What are people doing here? Can you create multiple Cachex providers and keep similarish data in each of them (so that you can limit by number correctly), or do tools like Redis and friends still get used?

D4no0 · September 12, 2024, 7:36am

You can still use redis for caching here, people use usually cachex to avoid adding external dependencies and having network latency (that a lot of time defeats the propose of having cache in the first place).

As for the limit, since the caching is part of the runtime from where you are running the app (and sharing the memory), I don’t think a feature that would limit memory usage would make much sense, moreover I don’t think this can be reliably measured from within the application code (where cachex operates from).

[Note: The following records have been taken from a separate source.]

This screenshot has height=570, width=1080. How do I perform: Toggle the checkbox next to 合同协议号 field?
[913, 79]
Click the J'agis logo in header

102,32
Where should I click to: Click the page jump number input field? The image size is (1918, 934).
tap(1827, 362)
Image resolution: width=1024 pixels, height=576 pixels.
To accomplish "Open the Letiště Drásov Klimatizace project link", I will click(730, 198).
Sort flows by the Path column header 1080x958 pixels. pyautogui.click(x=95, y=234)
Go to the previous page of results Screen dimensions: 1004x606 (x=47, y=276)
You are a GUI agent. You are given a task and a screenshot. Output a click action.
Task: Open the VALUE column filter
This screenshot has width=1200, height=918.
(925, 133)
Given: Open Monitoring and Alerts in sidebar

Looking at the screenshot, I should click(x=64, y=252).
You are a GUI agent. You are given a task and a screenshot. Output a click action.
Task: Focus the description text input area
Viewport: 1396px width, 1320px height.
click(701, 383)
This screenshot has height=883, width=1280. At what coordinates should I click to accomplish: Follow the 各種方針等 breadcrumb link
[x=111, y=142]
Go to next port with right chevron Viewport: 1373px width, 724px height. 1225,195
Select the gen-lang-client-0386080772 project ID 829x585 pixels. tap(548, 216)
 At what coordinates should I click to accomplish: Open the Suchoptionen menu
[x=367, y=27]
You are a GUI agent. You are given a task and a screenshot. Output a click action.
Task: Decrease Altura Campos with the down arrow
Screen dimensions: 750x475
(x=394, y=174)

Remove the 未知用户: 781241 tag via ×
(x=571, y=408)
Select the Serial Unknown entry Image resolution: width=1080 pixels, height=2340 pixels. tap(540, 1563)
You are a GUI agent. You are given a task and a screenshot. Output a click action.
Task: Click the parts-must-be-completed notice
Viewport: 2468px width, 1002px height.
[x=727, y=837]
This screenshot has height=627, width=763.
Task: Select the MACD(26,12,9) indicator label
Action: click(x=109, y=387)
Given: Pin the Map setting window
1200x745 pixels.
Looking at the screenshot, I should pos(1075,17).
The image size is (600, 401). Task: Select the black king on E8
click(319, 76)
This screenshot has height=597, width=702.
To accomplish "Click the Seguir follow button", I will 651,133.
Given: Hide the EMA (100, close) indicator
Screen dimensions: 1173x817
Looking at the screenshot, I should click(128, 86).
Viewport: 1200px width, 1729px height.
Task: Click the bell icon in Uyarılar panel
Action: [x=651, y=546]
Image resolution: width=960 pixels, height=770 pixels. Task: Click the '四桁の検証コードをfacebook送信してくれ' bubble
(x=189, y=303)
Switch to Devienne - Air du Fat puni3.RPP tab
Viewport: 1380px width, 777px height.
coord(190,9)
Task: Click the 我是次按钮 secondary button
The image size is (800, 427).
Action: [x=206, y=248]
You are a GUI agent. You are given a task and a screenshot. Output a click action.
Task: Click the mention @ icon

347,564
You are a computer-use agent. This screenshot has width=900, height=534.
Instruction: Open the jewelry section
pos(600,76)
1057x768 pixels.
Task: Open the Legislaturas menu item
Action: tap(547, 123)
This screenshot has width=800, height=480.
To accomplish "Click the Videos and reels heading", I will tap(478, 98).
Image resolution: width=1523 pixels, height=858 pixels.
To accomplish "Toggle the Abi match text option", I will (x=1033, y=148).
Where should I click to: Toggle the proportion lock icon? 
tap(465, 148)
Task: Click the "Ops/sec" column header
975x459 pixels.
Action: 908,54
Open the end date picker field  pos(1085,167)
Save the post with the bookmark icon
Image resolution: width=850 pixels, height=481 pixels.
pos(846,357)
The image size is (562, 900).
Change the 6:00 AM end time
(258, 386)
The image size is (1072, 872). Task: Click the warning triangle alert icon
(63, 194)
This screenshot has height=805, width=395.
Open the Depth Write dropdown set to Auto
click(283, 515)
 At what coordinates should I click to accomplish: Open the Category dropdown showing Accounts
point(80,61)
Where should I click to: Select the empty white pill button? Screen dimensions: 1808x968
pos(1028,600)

mudasobwa · September 12, 2024, 9:35am

It cannot, specifically taking into account that the Erlang VM is smart enough to not duplicate the memory for the same objects.

t1 = {1, 2}
m1 = %{a: t1}
m2 = %{a: t1}
:erts_debug.same(m1.a, m2.a)
#⇒ true

LostKobrakai · September 12, 2024, 9:38am

Also :erts_debug – being a debug tool – doesn’t include data on the shared binary heap as well, being asked for size of a term.

mudasobwa · September 12, 2024, 9:39am

Answering the question stated, partitioning the data per expected size and starting several Cachex.start/2 instances with different limits, one per each “size range” would do.

patrickdavey · September 13, 2024, 1:25am

Thanks for all the replies - and great point of course about it all being part of the one one runtime.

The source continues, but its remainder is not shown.